Exercise goal
Please retype exactly the lines from the one containing "The height and" through the end of the records, leaving out the pictures.
Available data START
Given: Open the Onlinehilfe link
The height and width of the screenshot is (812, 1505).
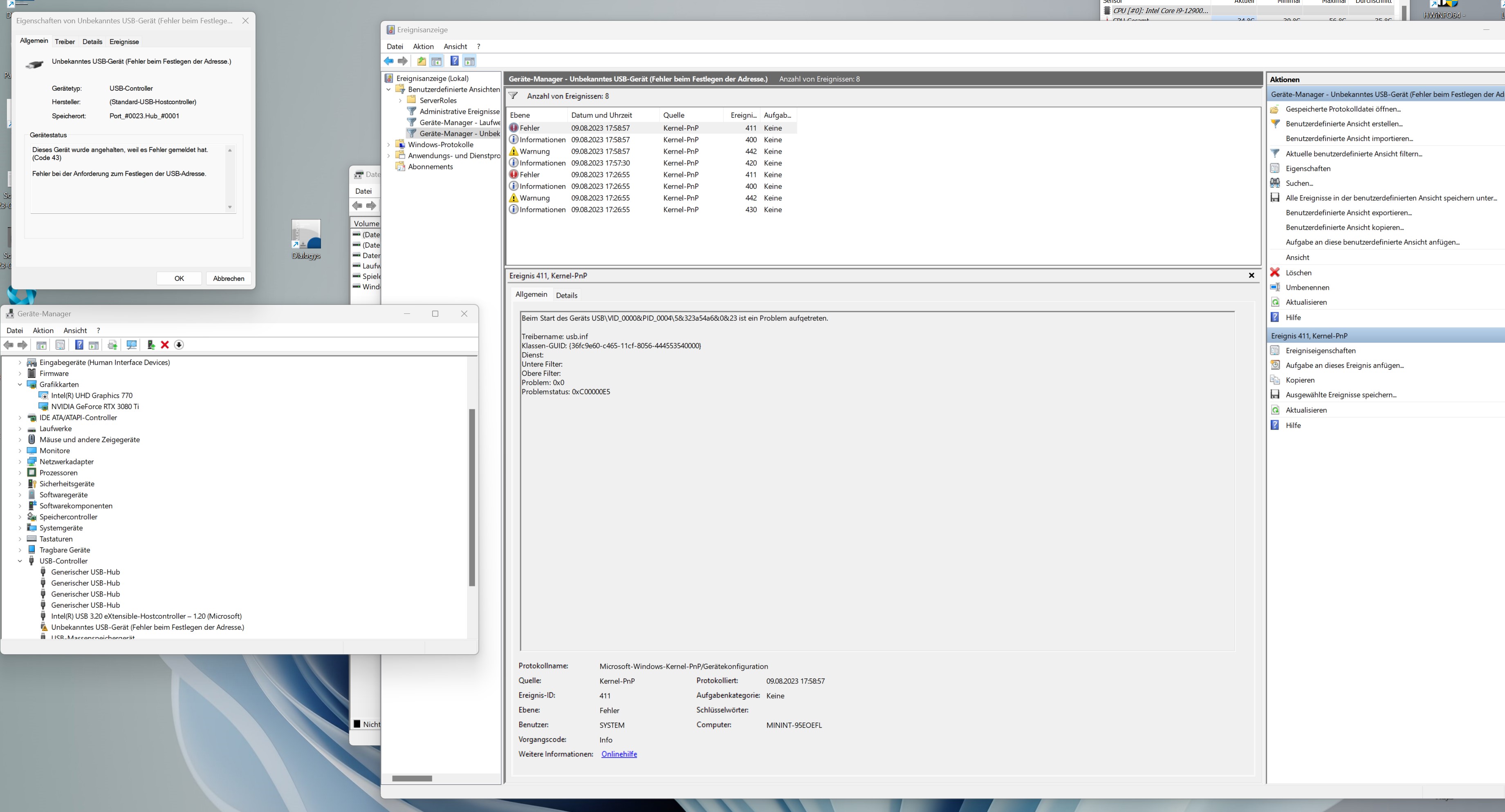Looking at the screenshot, I should tap(619, 754).
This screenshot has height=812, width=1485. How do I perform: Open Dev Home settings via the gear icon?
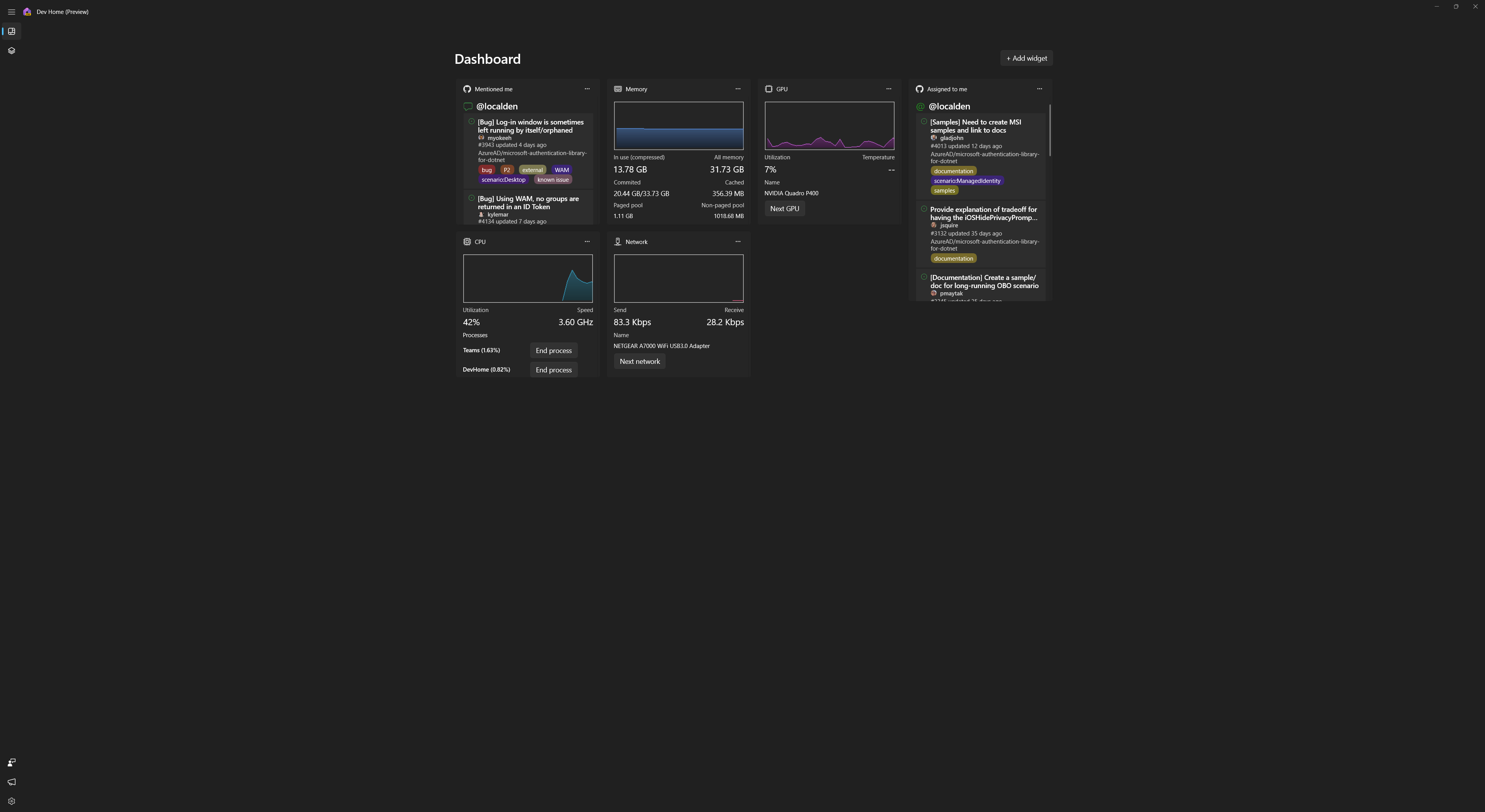(x=11, y=800)
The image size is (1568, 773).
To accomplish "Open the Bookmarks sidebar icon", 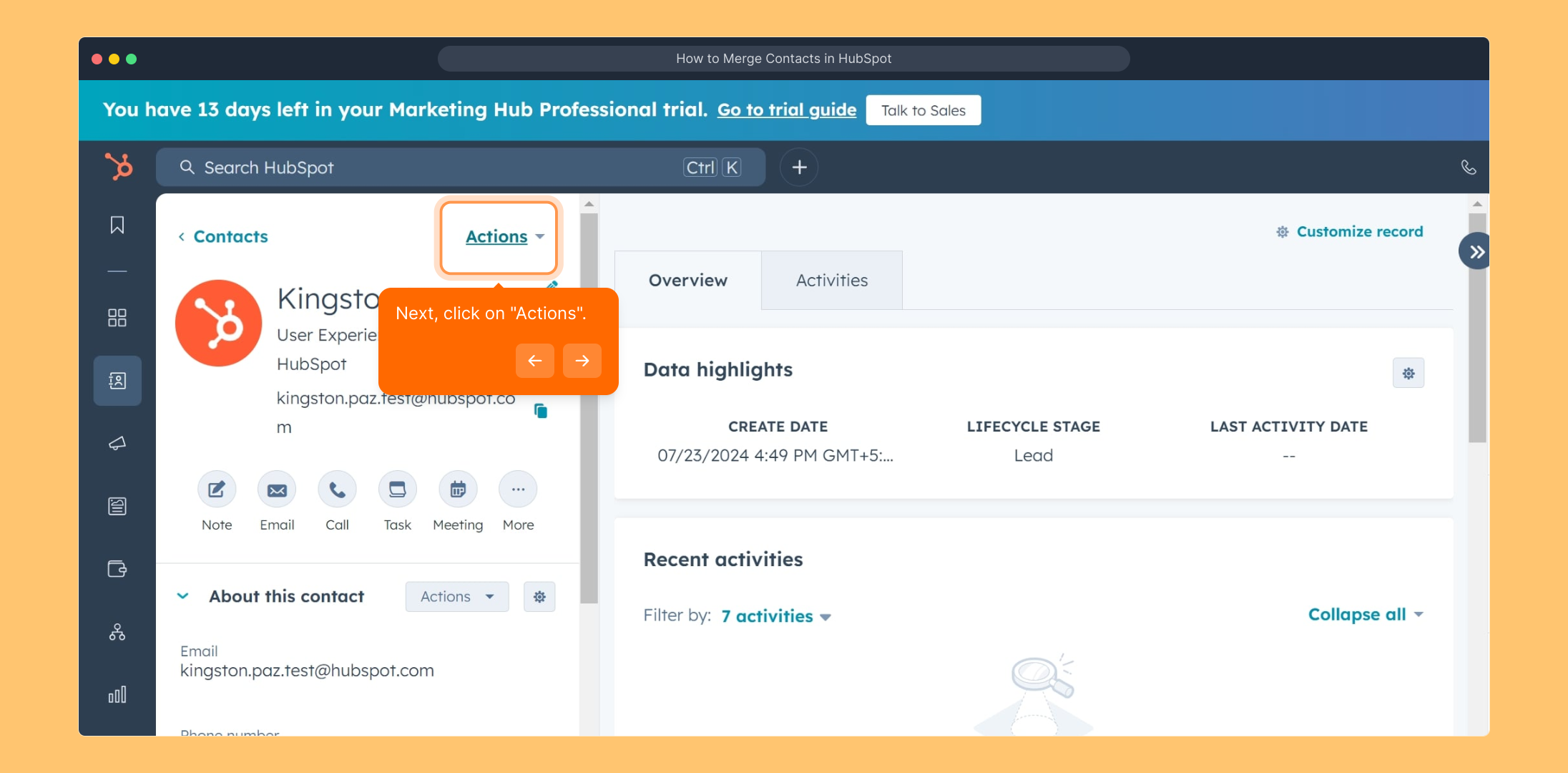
Available data END
Completed exercise
The height and width of the screenshot is (812, 1505).
Looking at the screenshot, I should tap(619, 754).
This screenshot has height=812, width=1485. How do I perform: Open Dev Home settings via the gear icon?
(x=11, y=800)
The image size is (1568, 773).
To accomplish "Open the Bookmarks sidebar icon", 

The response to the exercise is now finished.